Solutions of $\cos(ax)+\cos(bx)+\cos(cx)=0$

Question

These are easy to solve: $$\cos(ax)=0,\qquad \cos(ax)+\cos(bx)=0$$ Any insight into $$\cos(ax)+\cos(bx)+\cos(cx)=0$$ Can't find any information on the web about this last one. I know solutions can be approximated via series but I'm interested in the exact cases or more information about triple exact solutions to identities like the last one.

Answer 1

This isn't a complete answer, but I think it gets most of the way there.

The first step would be to expand the cosines as follows:

$$ \cos(ax) = \cos([(a+c) - c]x)\\ \cos(bx) = \cos([(b+c) - c]x)\\ \cos(cx) = \cos(cx) $$

With liberal use of trig angle formulae, $\cos(ax) + \cos(bx) + \cos(cx)$ becomes $$ \cos((a+c)x)\cos(cx) + \sin((a+c)x)\sin(cx) + \\ \cos((b+c)x)\cos(cx) + \sin((b+c)x)\sin(cx) + \\ \cos(cx) $$ Factoring will turn this into $$ \cos(cx)[\cos((a+c)x) + \cos((b+c)x) + 1] + \sin(cx)[\sin((a+c)x) + \sin((b+c)x)] $$

To find out where this is zero, we can consider the case where the 2 halves are simultaneously zero. Finding out where both halves are nonzero but cancel each other out is a headache that I don't want to deal with.

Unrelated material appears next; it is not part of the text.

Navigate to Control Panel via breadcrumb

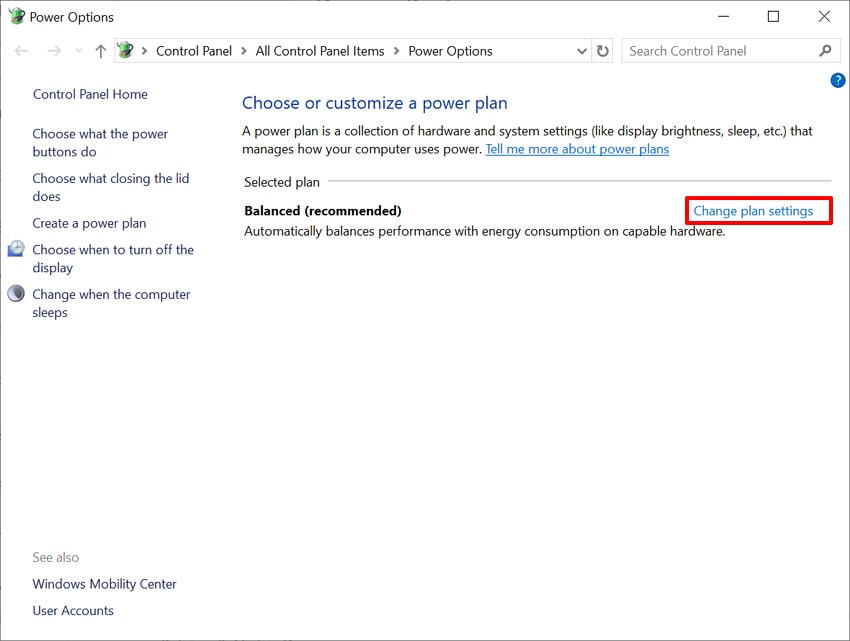[x=194, y=50]
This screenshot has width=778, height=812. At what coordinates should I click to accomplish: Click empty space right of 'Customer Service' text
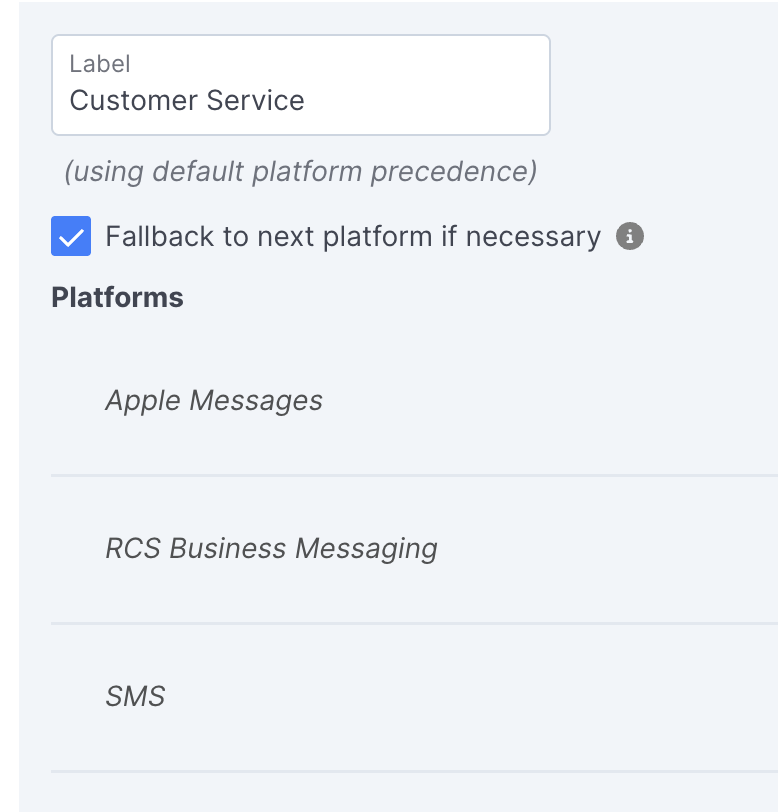click(425, 100)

So, we can consider the following 3 cases to get some of the solutions:

1) $\cos(cx) = 0$ and $\sin((a+c)x) + \sin((b+c)x) = 0$

or

2) $\sin(cx) = 0$ and $\cos((a+c)x) + \cos((b+c)x) = -1$

or

3) $\sin((a+c)x) + \sin((b+c)x) = 0$ and $\cos((a+c)x) + \cos((b+c)x) = 0$

At this point we're really just doing algebra. For (1), I get

$x = \frac{(\pi/2 + n\pi)}{c}$ and $\cos(ax) + \cos(bx) = 0$.

So

$$ \cos(\frac{a}{c}(\pi/2 + n\pi)) + \cos(\frac{b}{c}(\pi/2 + n\pi)) = 0 $$

This will only work for certain values of $a, b, c$. Which values are left as an exercise to the reader.

Similarly, for (2), I get $x = n\pi/c$ and $$ \cos(cx)[\cos(ax) + \cos(bx)] = -1 $$ Again, only certain values of $a,b,c$ will result in solutions

For (3), I'll skip the details but I get that $$ x = \frac{4\pi}{3(a+c)} = \frac{5\pi}{3(b+c)} $$ which also implies that an answer for this scenario exists only if $$ \frac{5}{4} = \frac{a+c}{b+c}. $$

Expanding about $c$ was an arbitrary choice. You can use the same method in either $a$ or $b$ to get the same solutions in terms of those variables.